In the decades since, the habitat slowly healed. As a result, the Washington Department of Fish and Wildlife began releasing steelhead and coho salmon back into the lower watershed tributaries.
The fish Uber
To get steelhead and coho salmon back into the upper Toutle watershed, above the SRS, they run a “fish Uber” service of sorts.
Officially, it’s called a “trap and haul,” and it’s just how it sounds. They trap native steelhead and coho and transport them in a large truck from the lower watershed to the upper watershed above the SRS.
“Our problem is how do we get them moving upstream much more than downstream. And how do we make sure they’re able to access all the habitats upstream?” Buehrens said.
The SRS is close to 200 feet tall. Below it, in the lower Toutle watershed, is the Toutle Fish Collection Facility, what’s called a “lowhead dam” that the Army Corps constructed a mile or two downstream of the SRS.
The Toutle Fish Collection Facility diverts fish into a fish ladder so the WDFW can load them into a truck and take them upstream, above the SRS.
There are many dams worldwide with a perpetual upstream trap-and-haul system for native fish. The dams are just too tall, and fish ladders can’t be built.
With the Toutle River on Mount St. Helens, a trap-and-haul system was implemented because it was the only viable option.
“The SRS is a dam, and there’s a reservoir behind it. There wasn’t a feasible way to build anything else,” Buehrens said.
According to Buehrens, the SRS is almost full. The Army Corps has been slated to slightly raise its height over the coming years to increase its capacity to hold more sediment.

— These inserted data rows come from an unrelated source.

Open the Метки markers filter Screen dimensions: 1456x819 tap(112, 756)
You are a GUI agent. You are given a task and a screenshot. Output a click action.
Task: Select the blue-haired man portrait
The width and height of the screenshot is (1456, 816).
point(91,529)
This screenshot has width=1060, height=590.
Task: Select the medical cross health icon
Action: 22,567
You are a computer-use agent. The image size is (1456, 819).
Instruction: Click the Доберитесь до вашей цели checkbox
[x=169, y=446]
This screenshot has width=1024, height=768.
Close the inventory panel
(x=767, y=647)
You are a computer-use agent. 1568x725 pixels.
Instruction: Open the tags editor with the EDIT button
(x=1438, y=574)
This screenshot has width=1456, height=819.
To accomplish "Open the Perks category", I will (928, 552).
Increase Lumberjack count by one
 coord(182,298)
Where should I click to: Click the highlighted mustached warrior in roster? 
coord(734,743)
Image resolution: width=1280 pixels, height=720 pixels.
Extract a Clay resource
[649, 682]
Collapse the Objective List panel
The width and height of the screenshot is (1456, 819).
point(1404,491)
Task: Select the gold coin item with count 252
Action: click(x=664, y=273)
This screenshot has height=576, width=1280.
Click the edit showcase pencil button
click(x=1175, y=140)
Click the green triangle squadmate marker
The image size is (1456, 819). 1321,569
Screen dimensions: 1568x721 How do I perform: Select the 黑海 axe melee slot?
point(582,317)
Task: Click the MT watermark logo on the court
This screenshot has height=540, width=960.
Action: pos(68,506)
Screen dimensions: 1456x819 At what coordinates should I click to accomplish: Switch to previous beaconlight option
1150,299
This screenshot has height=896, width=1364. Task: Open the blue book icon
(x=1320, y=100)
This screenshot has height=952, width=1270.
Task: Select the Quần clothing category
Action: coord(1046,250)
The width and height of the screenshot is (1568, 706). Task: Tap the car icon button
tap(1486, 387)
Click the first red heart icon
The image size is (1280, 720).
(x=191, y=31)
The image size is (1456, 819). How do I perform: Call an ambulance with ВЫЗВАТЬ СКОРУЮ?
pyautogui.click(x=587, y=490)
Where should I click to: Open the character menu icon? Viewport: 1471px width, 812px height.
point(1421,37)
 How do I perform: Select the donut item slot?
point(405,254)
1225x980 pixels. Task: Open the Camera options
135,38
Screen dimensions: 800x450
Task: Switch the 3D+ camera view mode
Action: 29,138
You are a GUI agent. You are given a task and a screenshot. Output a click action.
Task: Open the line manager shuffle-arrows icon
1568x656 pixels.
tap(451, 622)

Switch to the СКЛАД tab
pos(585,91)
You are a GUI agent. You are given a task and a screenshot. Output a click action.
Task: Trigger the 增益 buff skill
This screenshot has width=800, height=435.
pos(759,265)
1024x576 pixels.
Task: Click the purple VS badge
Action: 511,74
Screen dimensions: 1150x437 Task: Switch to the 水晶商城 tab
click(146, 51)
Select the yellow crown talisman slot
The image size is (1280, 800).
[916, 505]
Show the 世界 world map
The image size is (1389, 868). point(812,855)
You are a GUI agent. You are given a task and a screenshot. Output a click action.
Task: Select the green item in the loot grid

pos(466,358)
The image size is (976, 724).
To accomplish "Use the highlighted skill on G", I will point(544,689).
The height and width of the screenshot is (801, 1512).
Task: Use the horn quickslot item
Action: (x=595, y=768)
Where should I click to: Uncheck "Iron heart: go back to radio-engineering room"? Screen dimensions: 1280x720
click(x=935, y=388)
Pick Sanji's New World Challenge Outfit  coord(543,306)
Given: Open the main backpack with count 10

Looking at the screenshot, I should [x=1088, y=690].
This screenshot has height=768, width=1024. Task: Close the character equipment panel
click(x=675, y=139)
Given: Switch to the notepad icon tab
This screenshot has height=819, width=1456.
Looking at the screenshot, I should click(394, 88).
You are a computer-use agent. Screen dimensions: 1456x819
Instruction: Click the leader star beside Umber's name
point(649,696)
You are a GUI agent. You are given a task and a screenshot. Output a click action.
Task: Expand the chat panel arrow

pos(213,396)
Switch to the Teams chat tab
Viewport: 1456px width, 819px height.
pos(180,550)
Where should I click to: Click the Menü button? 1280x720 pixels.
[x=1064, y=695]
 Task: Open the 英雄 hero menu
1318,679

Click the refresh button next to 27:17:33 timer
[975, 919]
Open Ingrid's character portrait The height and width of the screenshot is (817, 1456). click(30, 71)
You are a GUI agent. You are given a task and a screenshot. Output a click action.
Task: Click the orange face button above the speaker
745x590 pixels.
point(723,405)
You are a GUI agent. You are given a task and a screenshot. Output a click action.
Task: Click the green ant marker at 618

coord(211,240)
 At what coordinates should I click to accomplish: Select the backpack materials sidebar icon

“But not indefinitely; there are only one or two more raises,” he said.
Life finds a way
The spillway of the SRS was blasted out of bedrock, and it was blasted at a 6% or 7% slope. It looks like a steep set of cascades in a canyon.
“The interesting thing is that somewhere between 2010 and 2015,” Buehrens told The News Tribune, “USGS put radio tags in adult steelhead and coho and released them below the SRS wondering what will our fish do, and can they swim up it?”
Surprising everyone, about half of the steelhead were able to swim up the face of the SRS spillway with no assistance. The coho had less success, but the steelhead that made it did so on their own.
What that told the WDFW is that this structure, as it is now, is nearly passable to salmon and steelhead.
“And that became our long-term goal,” Buehrens said. “We will find a way to construct passage up the spillway. I don’t know if it will be a fish ladder, or exactly what the design details are. But that is our stated long-term goal. That there will one day be volitional fish passage up the spillway of the SRS.”
Return of the Chinook
On June 10, 30 Chinook salmon were released into Coldwater Creek above the SRS using the trap-and-haul method, marking the first time the species have returned to the upper watershed since the eruption.
Buehrens was there for the occasion, as were conservation groups, state and federal agencies, and members of the Cowlitz Indian Tribe.
“It’s been phenomenal working with the Cowlitz Tribe,” Buehrens told The News Tribune. “It’s been a great honor for us, and they’ve been amazing collaborators.”
“If we don’t do this work today, there will be nothing for anybody in the future to fish,” William Lyell, chairman of the Cowlitz Tribe, told The News Tribune in an email. “So we want to protect that resource and protect the interests of all so that one day we participate at the level that we did for thousands and thousands of years to feed our people with critical first foods.”
On that day, a press conference was held at the release site, near the North Fork of the Toutle River, where federal and state agencies and members of the Cowlitz Indian Tribe spoke to the media.
Thirty Chinook were released, but the goal is to release at least 300 fish annually, both spring Chinook and fall Chinook, into the watershed.
“It’s significant in the standpoint that that small number brings a lot of hope with it. And how many can make it back?” Lyell told KATU, an ABC television station out of Portland.
“That’s sort of how the world began, wasn’t it?” Tanna Engdahl, spiritual leader of the Cowlitz Tribe, responded.